* BEGIN Available data *

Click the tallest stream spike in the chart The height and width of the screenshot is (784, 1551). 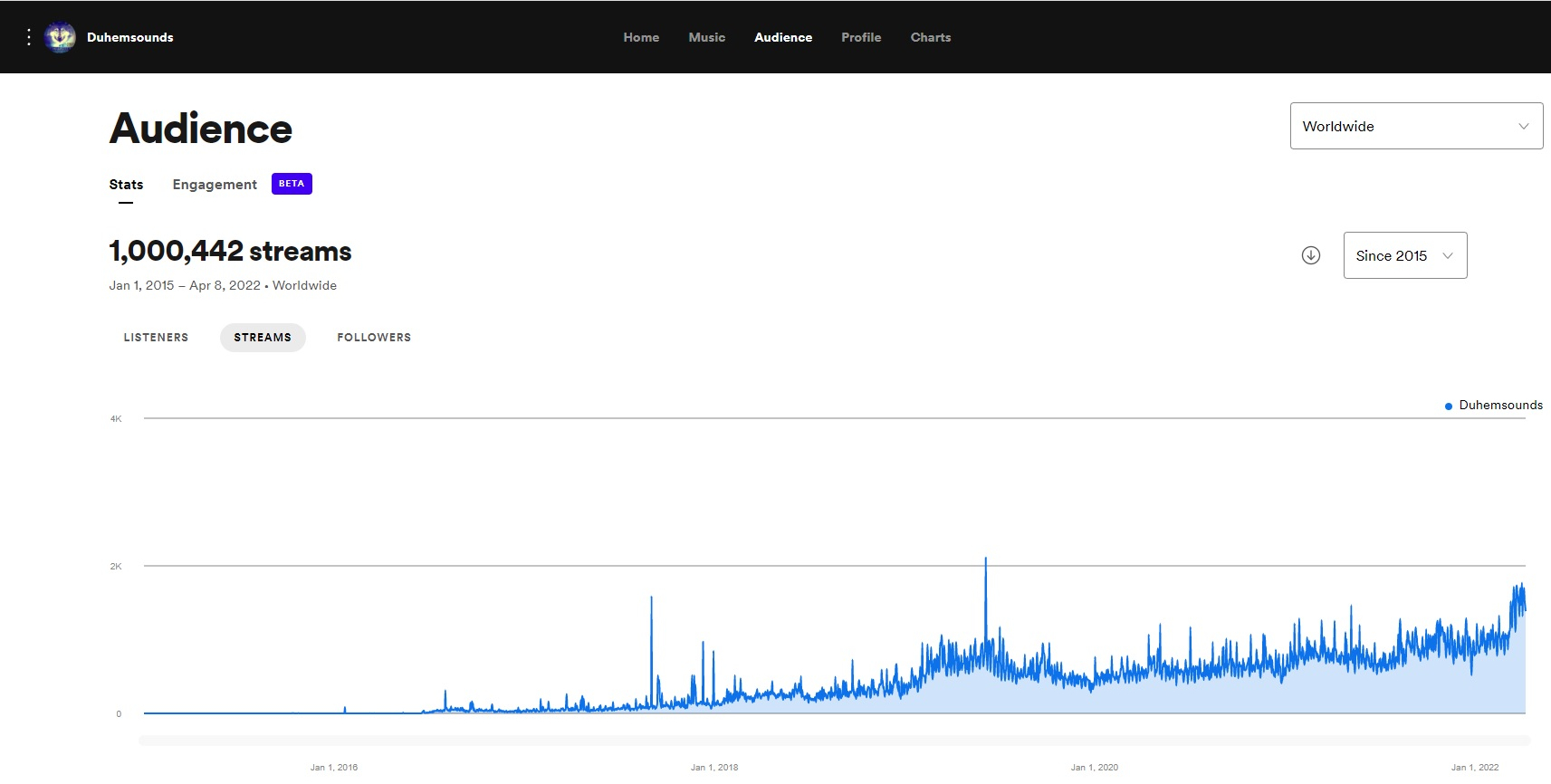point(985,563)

* END Available data *
* BEGIN Available data *

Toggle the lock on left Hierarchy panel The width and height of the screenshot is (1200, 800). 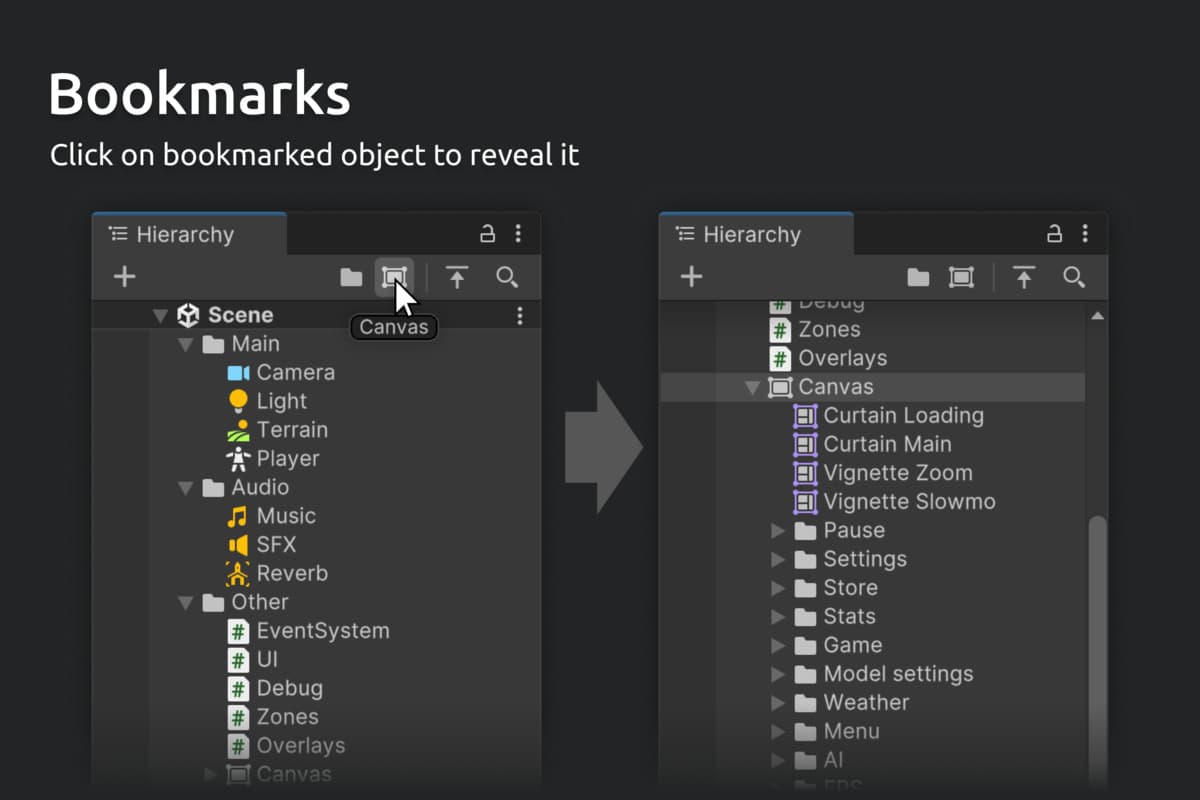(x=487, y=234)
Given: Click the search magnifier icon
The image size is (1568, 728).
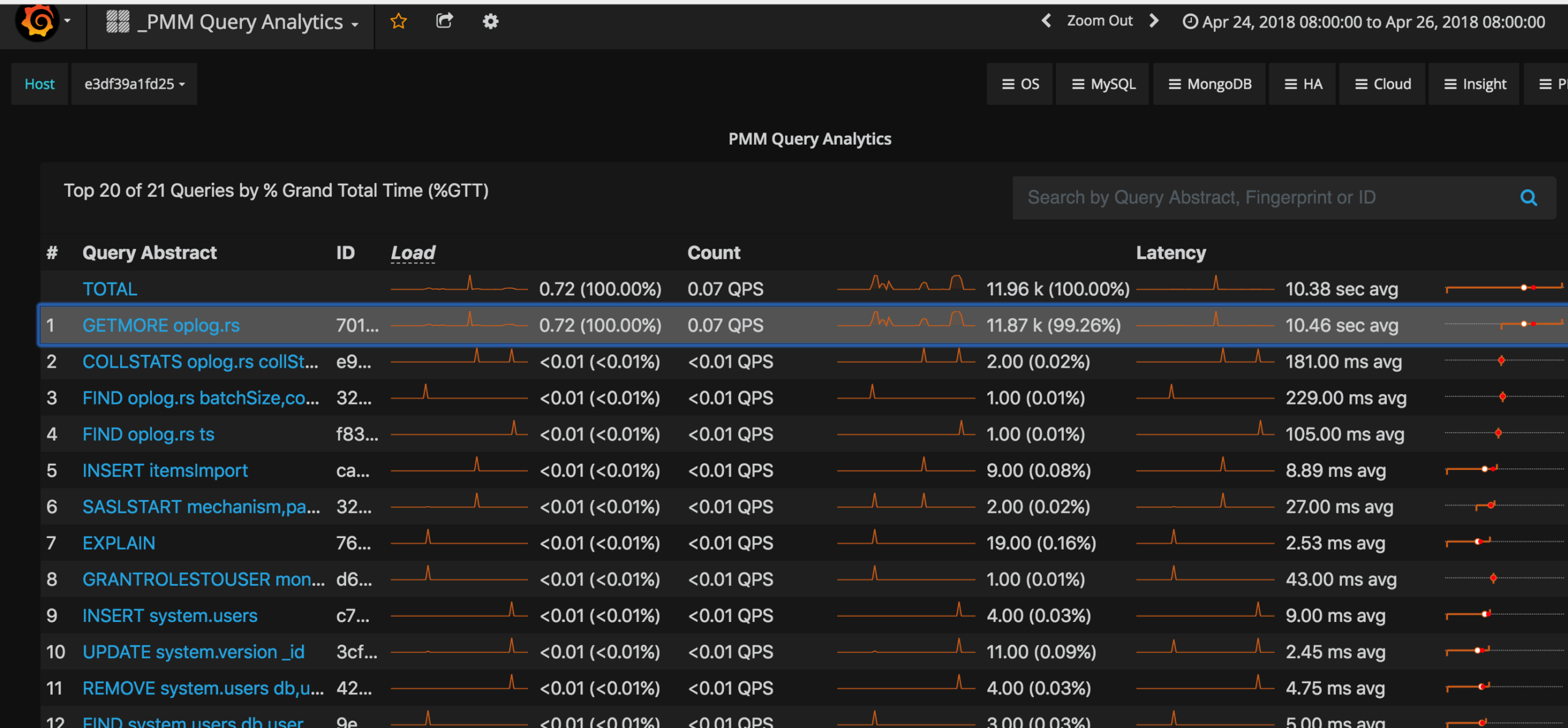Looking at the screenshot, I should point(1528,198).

* END Available data *
* BEGIN Available data *

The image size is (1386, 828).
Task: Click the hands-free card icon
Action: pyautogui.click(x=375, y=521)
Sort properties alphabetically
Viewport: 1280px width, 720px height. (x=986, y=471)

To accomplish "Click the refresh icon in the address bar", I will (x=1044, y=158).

* END Available data *

Exercise objective — Scale the lines between the one holding "Sort properties alphabetically" and the one holding "will (x=1044, y=158).", inclusive, and write them all out again, requests included. In the answers, multiply every viewport dimension and coordinate by 1.75 and round to a whole number, with halves going up.

Written answer —
Sort properties alphabetically
Viewport: 2240px width, 1260px height. (x=1726, y=824)

To accomplish "Click the refresh icon in the address bar", I will (x=1827, y=277).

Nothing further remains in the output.